John Cale, OBE is a Welsh musician, composer, singer, songwriter and record producer who was a founding member of the American rock band the Velvet Underground. Over his five-decade career, Cale has worked in various styles across rock, drone, classical, avant-garde and electronic music. He's regarded as one of the most influential underground rock musicians. 

After studying music at Goldsmiths College, he relocated to New York City's downtown music scene in 1963, performing as part of the Theatre of Eternal Music and forming the Velvet Underground. Since leaving the band, he's released 16 solo studio albums, and acquired a reputation as an adventurous producer.

John joined Island Records in 1974, working on albums with artists like Squeeze, Patti Smith and Sham 69, as well as a series of solo albums. A trilogy of albums were rapidly recorded and released over the course of about a year with other Island artists, including Phil Manzanera and Brian Eno of Roxy Music and Chris Spedding, 

In '80s,  Songs for Drella (1990) reunited him with Lou Reed to create a tribute to Andy Warhol and, due to being well received, may have been one of the factors that led to the Velvet Underground's reunion in 1993.

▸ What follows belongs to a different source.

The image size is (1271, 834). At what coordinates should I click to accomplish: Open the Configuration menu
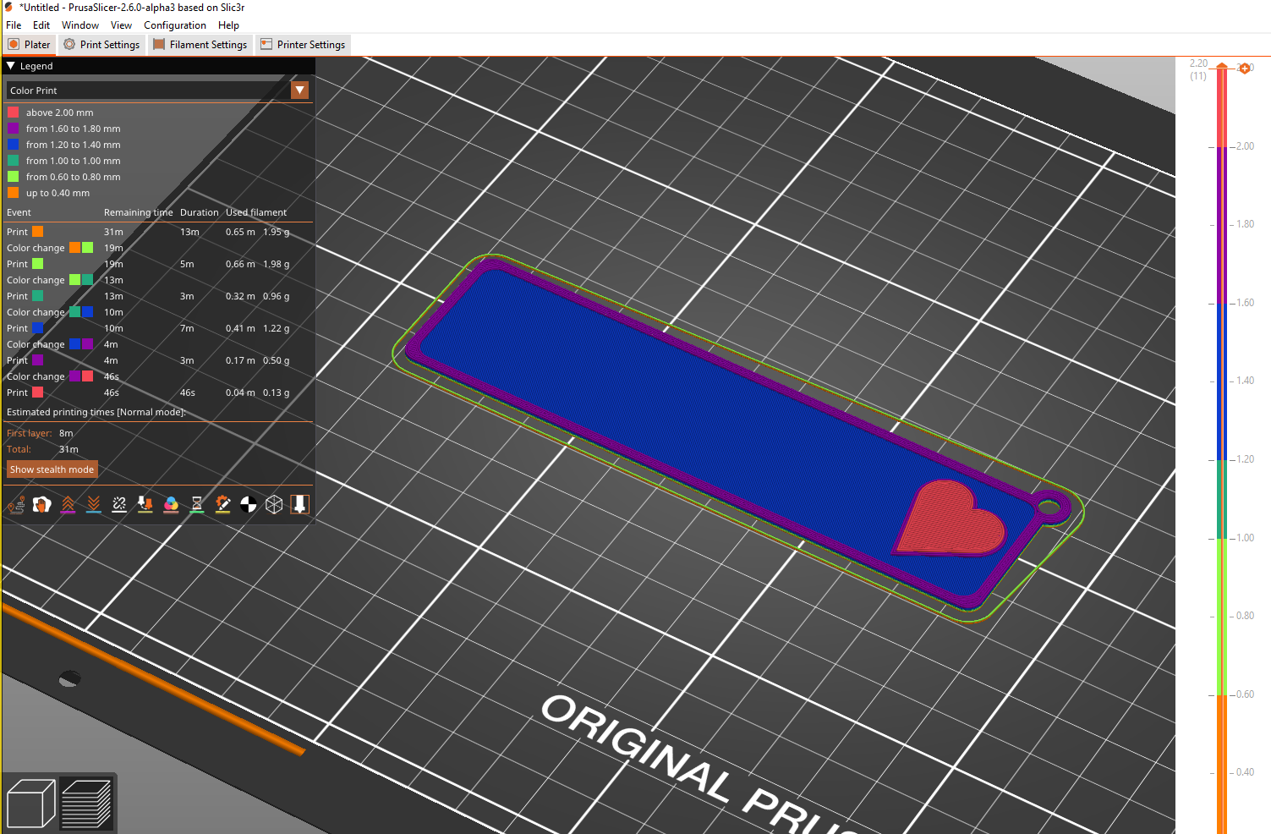click(x=174, y=25)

He has continued to record regularly into the new millennium, releasing a pair of well-received studio albums, HoboSapiens (2003) and Black Acetate (2005). The Extra Playful EP arrived in 2011, followed in 2012 by a well-deserved career overview, Conflict & Catalysis: Productions & Arrangements 1966-2006, and a new studio album, Shifty Adventures in Nookie Wood. In early 2016, Cale released M:FANS, a collection of stark, electronic-based reworkings of the material from his outstanding 1982 album Music for a New Society.

In 2023 Cale released Mercy, his first full album in a decade. It moves through true dark-night-of-the-soul electronic torment toward vulnerable love songs and hopeful considerations for the future with the help of some of music’s most curious young minds. Cale has always searched for new ways to explore old ideas of alienation, hurt, and joy; Mercy is the latest transfixing find of this unsatisfied mind.